Nurhak Kılagöz*
Modernite çağında gelişen ulus devletler, kendi amaçlarına uygun bir toplumsal kültür oluşturdular. Ulus denilen topluluklar adına ölmek ve öldürmek kutsal sayılıp, her şey kutsanmış devleti savunmak, ona sahip çıkmak ve buyruklarına itaat etmek için hazırlandı. Bir yandan kendi uyruklarına, ideolojik ve kültürel içselleştirmeyle boyun eğdirirlerken, diğer yandan da diğer toplumları ve ulusları hor görüp, sömürgeleştirerek, parçalayarak üzerlerinde baskı kültürünü sürdürenlerin, bugün dünyanın birçok yerinde ve farklı hallerde yaşanan savaşın, açlığın, susuzluğun, göçlerin, virüs ve hastalıkların en büyük sorumluları olduğunu biliyoruz.
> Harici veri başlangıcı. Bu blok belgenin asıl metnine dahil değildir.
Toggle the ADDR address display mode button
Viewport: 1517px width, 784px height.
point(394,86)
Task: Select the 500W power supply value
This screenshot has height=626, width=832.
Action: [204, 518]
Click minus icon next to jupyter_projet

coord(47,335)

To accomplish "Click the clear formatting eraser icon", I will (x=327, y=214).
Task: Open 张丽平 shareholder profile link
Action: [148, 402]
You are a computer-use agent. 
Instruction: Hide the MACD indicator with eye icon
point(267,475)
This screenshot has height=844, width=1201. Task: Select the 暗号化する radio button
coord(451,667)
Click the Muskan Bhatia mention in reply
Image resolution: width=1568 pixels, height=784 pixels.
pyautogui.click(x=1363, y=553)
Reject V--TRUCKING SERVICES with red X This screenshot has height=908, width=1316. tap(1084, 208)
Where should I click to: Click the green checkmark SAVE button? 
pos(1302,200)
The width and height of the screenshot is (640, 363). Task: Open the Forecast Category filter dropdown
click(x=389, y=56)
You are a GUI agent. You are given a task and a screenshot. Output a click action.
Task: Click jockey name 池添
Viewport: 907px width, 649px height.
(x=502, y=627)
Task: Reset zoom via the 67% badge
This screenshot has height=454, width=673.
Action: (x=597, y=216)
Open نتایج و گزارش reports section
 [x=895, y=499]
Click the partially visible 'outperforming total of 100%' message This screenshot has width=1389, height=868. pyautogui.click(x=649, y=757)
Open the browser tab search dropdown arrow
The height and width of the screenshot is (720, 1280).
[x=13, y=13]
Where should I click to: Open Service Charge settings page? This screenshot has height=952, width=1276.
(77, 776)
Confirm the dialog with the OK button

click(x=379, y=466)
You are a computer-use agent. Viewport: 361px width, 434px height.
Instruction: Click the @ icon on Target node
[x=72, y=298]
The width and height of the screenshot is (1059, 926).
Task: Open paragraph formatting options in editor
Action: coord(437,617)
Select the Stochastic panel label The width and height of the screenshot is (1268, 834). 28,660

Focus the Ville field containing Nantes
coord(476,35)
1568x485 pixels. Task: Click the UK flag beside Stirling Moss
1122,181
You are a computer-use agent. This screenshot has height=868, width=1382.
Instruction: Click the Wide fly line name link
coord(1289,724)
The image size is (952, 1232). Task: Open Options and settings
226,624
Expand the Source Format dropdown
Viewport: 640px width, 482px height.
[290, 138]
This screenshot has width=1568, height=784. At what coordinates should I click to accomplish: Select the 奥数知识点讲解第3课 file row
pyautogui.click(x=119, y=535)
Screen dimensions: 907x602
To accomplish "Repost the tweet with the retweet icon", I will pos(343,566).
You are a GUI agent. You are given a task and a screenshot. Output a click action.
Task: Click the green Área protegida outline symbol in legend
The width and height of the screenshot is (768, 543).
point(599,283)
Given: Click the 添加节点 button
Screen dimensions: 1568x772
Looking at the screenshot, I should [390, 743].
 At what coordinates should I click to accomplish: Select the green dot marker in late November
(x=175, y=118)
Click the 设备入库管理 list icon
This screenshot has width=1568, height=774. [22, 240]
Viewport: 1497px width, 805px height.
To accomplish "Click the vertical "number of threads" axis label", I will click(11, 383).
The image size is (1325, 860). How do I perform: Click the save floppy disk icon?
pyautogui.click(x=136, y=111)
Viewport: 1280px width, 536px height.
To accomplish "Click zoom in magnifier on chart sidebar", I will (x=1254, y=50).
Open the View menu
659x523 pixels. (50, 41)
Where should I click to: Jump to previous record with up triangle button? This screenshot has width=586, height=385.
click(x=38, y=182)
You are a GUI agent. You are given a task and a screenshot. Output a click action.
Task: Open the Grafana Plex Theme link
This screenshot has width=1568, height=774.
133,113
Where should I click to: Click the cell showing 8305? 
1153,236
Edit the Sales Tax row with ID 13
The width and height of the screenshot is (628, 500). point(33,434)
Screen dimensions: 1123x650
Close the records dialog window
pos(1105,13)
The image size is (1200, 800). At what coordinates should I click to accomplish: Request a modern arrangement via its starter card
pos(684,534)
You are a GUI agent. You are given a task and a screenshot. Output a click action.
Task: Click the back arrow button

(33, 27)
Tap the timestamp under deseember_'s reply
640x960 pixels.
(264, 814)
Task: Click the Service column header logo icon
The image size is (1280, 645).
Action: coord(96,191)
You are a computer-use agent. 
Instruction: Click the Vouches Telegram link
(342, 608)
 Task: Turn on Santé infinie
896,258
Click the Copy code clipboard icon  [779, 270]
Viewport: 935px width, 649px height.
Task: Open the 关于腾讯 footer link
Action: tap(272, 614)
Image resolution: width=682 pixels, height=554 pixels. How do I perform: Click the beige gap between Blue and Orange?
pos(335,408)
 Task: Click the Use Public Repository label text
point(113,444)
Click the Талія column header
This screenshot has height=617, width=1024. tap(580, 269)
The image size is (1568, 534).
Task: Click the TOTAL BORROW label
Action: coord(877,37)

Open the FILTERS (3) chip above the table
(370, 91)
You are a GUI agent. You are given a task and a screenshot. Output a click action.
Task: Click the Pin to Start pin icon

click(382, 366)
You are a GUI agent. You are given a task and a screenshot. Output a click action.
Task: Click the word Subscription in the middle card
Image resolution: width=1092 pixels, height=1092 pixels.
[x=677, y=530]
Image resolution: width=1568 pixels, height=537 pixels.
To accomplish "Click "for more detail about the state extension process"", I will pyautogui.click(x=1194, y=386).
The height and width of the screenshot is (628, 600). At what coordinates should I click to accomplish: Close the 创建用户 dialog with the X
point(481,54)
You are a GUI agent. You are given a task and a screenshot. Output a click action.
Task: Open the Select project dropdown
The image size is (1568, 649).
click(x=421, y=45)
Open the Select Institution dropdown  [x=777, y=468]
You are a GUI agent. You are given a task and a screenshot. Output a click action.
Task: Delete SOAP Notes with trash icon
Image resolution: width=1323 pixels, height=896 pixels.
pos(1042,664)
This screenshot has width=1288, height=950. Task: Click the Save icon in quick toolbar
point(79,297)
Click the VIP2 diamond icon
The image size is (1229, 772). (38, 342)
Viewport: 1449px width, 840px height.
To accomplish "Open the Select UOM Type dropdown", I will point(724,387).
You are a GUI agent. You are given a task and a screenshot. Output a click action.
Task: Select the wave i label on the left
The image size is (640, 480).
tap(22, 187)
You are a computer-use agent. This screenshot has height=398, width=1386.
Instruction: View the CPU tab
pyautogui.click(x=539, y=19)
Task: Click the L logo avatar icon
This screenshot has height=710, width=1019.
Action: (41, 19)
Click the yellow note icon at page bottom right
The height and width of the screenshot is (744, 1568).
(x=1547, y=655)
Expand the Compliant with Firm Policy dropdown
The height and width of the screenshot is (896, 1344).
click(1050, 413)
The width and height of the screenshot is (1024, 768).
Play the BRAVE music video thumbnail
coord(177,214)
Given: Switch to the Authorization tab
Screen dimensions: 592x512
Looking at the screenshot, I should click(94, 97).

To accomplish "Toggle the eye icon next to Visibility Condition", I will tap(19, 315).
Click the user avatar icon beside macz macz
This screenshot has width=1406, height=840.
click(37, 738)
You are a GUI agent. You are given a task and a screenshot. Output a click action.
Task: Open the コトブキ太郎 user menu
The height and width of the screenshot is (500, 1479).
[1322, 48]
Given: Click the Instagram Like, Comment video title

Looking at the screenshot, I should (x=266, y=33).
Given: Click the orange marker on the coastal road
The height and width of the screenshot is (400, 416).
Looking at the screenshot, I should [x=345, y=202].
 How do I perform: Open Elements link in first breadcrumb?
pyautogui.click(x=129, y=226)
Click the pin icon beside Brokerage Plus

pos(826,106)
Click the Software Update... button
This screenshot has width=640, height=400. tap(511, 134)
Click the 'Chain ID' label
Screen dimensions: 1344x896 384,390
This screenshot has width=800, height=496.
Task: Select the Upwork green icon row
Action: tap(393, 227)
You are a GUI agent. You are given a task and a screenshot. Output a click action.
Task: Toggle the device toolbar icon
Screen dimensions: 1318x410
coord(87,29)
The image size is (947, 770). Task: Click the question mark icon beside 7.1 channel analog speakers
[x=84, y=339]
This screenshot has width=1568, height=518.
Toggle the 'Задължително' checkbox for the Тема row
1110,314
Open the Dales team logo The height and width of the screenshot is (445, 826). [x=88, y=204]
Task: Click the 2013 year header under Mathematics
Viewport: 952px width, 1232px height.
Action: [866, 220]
Haftalardır ölümcül sonuçlarıyla dünyanın gündeminde olan ve git gide yaygınlaşan “korona virüs”, ilk olarak Aralık 2019 tarihinde Çin’in Vuhan kentinde ortaya çıkmış, bunca bilim ve tekniğe rağmen ciddiyetle ve şeffaflıkla önlemi alınamayarak, kısa sürede dünyanın birçok bölgesine yayılmış ve insanlığı tehdit eden önemli bir sorun haline gelmiştir.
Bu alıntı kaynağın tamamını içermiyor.